Labor lawyers advising firms in defensible downsizing say that employers should consider the law when identifying positions to be eliminated, including notification requirements, severance pay provisions and a "disparate impact analysis" to guard against terminating those in a protected class who might have grounds to sue.

The 20-year-old Worker Adjustment and Retraining Notification (WARN) Act requires employers to give at least 60 days' notice of plant closing that eliminate 50 or more jobs, and before mass layoffs affecting 500 employees or more than a third of the workforce.

Other instances where wrongful termination may apply would be if a company eliminated a number of employees over 40, who would have a cause of action for age discrimination. The same could apply to disproportionate dismissal of minorities or women, even if there wasn't deliberate intent to target those workers.

Companies that regularly evaluate employees and identify underperformers are best positioned to defend their decisions to lay off the laggards. Conversely, employers that haven't documented poor performance–or have given glowing reports or pay raises to workers they want to lay off–are likely to have a hard time defending those dismissals.

One indicator of the heightened concern about litigation has been the rise in policies that employers have taken out for employment practices liability insurance, said Jenny Jones, president of the independent Los Angeles insurance brokerage Elkins Jones. Her agency has seen a 32 percent increase in policies to cover defense costs in the event of wrongful-termination lawsuits.

Law firms, especially those with large real estate and mergers and acquisitions practices–areas hit especially hard by the recession– are among the businesses struggling to downsize without spurring litigation.

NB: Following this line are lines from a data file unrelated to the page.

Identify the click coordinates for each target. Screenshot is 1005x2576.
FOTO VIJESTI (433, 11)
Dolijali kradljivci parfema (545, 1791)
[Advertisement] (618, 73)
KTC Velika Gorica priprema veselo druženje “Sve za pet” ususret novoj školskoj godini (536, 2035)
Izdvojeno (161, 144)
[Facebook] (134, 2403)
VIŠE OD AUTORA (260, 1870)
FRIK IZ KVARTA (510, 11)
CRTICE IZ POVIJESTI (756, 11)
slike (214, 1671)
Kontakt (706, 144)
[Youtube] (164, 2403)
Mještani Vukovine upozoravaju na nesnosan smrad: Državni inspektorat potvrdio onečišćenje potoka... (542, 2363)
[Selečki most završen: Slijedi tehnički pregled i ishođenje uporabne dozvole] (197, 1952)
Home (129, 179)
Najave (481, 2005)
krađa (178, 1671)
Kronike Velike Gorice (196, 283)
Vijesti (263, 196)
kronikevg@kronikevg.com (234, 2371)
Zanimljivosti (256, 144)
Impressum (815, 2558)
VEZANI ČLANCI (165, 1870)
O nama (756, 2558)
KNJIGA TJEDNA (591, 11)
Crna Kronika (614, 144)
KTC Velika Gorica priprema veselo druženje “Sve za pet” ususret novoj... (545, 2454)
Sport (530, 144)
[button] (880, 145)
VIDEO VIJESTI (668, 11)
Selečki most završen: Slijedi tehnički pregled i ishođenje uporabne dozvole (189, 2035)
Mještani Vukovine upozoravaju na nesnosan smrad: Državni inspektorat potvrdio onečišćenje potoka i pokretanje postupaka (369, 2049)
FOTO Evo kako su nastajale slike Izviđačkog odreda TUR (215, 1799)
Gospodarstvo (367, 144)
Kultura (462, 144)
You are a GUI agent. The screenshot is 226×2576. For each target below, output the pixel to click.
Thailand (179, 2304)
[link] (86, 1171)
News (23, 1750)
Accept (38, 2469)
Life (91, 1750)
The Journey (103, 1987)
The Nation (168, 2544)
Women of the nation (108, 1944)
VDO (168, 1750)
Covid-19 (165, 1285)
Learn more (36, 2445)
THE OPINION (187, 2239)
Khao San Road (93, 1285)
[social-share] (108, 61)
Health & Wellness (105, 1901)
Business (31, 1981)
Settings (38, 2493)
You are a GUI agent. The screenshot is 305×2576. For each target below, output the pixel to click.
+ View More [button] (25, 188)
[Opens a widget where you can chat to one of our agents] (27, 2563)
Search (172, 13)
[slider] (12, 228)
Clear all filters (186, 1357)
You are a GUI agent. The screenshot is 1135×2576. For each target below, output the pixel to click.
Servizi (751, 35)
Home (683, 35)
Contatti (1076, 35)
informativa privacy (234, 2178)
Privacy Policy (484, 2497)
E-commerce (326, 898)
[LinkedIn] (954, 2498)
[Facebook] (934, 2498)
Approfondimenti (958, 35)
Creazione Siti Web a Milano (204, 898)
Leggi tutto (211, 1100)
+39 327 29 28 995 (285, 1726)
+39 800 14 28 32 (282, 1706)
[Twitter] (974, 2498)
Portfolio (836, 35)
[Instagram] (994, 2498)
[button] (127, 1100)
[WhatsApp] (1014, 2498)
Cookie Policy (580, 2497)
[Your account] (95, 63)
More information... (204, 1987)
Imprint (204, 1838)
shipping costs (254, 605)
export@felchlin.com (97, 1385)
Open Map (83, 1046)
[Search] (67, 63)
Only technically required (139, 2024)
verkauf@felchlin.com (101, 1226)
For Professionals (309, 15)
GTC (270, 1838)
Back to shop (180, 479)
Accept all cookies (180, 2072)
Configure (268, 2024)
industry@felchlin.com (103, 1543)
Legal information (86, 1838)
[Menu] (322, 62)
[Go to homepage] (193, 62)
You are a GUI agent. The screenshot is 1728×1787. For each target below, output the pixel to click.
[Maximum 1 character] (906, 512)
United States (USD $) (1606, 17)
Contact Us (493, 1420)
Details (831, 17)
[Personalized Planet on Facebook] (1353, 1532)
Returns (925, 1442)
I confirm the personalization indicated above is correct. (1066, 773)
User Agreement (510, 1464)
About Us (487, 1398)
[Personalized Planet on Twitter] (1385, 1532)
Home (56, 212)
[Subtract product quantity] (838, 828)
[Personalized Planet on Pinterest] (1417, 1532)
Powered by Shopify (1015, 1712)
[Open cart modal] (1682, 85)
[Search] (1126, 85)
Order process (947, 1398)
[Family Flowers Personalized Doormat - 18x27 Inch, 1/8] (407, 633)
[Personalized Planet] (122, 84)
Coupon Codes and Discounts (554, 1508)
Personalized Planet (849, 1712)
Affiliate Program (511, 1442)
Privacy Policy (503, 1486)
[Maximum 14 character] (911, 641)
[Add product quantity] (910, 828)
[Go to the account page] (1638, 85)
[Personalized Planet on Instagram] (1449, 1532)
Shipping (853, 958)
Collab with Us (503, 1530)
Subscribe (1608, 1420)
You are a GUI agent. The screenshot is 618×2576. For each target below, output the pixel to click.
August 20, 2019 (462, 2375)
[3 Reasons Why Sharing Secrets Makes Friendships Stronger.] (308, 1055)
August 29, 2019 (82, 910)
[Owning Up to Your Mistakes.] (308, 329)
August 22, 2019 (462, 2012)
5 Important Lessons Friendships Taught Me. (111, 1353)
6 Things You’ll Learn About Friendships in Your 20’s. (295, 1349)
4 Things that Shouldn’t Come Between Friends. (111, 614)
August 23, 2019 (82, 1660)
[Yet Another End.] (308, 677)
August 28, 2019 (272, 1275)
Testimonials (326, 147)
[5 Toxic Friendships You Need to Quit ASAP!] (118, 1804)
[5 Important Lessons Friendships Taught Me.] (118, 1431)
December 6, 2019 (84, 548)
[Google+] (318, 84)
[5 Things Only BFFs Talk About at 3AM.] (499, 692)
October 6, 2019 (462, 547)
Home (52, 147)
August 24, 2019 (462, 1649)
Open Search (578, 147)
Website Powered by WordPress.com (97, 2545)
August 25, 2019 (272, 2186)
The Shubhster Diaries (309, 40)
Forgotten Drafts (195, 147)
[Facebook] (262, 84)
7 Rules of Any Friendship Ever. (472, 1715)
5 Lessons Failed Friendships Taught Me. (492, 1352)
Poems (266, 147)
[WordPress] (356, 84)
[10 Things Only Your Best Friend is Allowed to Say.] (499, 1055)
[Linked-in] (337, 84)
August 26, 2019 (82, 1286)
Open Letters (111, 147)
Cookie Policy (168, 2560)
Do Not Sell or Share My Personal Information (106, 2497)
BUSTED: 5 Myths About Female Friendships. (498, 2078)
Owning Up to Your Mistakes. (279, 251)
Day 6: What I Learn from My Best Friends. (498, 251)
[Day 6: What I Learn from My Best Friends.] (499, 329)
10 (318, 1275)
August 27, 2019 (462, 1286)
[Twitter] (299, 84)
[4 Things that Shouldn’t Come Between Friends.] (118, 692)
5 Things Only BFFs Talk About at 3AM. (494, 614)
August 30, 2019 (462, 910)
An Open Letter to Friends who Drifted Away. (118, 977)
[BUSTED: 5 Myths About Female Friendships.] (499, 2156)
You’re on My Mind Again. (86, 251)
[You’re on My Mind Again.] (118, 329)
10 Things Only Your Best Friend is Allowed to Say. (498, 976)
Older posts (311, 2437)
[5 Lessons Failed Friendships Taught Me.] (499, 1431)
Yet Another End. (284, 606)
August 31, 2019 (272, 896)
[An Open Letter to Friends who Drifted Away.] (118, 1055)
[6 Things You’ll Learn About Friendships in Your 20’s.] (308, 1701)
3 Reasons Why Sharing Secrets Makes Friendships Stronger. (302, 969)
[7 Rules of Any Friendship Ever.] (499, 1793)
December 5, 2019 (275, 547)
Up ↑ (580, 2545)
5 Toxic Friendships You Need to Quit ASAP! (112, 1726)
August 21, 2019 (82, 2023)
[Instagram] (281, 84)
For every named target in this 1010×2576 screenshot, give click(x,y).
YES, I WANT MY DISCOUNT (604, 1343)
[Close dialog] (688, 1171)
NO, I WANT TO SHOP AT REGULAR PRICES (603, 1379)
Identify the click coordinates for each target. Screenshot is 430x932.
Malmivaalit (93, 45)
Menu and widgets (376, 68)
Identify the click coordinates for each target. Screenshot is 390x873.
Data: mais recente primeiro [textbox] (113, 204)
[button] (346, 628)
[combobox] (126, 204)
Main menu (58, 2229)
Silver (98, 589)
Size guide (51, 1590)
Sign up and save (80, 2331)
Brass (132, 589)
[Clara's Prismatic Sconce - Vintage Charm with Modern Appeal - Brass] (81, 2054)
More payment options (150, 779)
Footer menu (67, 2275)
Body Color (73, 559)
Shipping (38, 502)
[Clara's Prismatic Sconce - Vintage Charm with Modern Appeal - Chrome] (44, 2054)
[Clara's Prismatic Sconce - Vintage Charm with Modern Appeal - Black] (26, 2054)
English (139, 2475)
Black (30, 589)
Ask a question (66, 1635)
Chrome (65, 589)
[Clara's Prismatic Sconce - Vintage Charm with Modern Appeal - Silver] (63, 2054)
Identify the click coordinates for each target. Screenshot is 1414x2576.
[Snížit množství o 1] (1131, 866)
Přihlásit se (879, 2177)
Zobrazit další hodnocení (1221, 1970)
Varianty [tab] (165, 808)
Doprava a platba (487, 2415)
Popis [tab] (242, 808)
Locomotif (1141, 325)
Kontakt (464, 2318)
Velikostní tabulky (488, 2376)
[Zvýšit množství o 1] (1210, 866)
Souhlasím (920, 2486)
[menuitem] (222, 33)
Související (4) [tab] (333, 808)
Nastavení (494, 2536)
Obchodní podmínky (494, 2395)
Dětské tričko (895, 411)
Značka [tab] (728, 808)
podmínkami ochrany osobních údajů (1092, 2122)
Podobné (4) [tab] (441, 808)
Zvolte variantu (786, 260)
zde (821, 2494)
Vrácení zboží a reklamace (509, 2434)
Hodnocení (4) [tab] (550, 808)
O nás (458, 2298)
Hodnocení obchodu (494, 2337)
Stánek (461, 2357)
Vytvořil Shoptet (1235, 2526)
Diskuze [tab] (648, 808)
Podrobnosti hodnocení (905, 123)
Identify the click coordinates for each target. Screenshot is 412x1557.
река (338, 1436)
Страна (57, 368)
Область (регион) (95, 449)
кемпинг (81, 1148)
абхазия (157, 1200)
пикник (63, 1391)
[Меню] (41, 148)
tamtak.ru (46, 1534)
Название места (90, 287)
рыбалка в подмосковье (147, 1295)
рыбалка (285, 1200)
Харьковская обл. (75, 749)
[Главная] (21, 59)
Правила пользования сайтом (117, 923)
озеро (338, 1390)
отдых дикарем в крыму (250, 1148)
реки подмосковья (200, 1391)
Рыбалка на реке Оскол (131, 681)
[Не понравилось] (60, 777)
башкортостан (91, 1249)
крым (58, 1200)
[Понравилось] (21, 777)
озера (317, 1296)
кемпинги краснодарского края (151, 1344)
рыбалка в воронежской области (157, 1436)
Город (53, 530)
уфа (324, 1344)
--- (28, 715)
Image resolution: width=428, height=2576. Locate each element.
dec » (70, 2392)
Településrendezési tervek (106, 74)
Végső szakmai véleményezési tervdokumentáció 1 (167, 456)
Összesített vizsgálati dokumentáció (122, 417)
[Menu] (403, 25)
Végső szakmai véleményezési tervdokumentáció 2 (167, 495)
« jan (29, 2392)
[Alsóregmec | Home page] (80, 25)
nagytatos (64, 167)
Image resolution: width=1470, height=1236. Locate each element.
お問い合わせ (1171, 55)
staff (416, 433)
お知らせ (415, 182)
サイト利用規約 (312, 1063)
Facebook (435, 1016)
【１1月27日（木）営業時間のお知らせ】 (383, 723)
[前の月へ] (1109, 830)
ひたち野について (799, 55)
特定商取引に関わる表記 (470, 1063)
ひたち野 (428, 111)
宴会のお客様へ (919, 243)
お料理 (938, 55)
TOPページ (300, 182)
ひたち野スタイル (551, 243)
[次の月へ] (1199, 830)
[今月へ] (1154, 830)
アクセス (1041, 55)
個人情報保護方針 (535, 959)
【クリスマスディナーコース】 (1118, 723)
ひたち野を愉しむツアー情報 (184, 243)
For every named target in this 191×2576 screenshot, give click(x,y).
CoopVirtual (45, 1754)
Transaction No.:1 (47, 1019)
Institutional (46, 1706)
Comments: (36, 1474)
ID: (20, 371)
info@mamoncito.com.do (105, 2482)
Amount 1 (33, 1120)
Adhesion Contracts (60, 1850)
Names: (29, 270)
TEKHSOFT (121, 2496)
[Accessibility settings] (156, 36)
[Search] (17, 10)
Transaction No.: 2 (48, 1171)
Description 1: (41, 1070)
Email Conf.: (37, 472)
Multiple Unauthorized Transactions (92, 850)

Analysis of the 8,000 employees Dell laid off over the last year shows that women and people over 40 were disproportionately affected, said Steve Wittels, a founding partner of the Sanford Wittels & Heisler law firm, which filed the class-action suit seeking $500 million in damages.

"What occurred at Dell was that women and older workers who had good ratings and favorable performance reviews in prior years suddenly found their reviews were being manipulated– readjusted and used as a basis for wrongfully firing them," Wittels said.

Dell executives deny the lawsuit's allegations.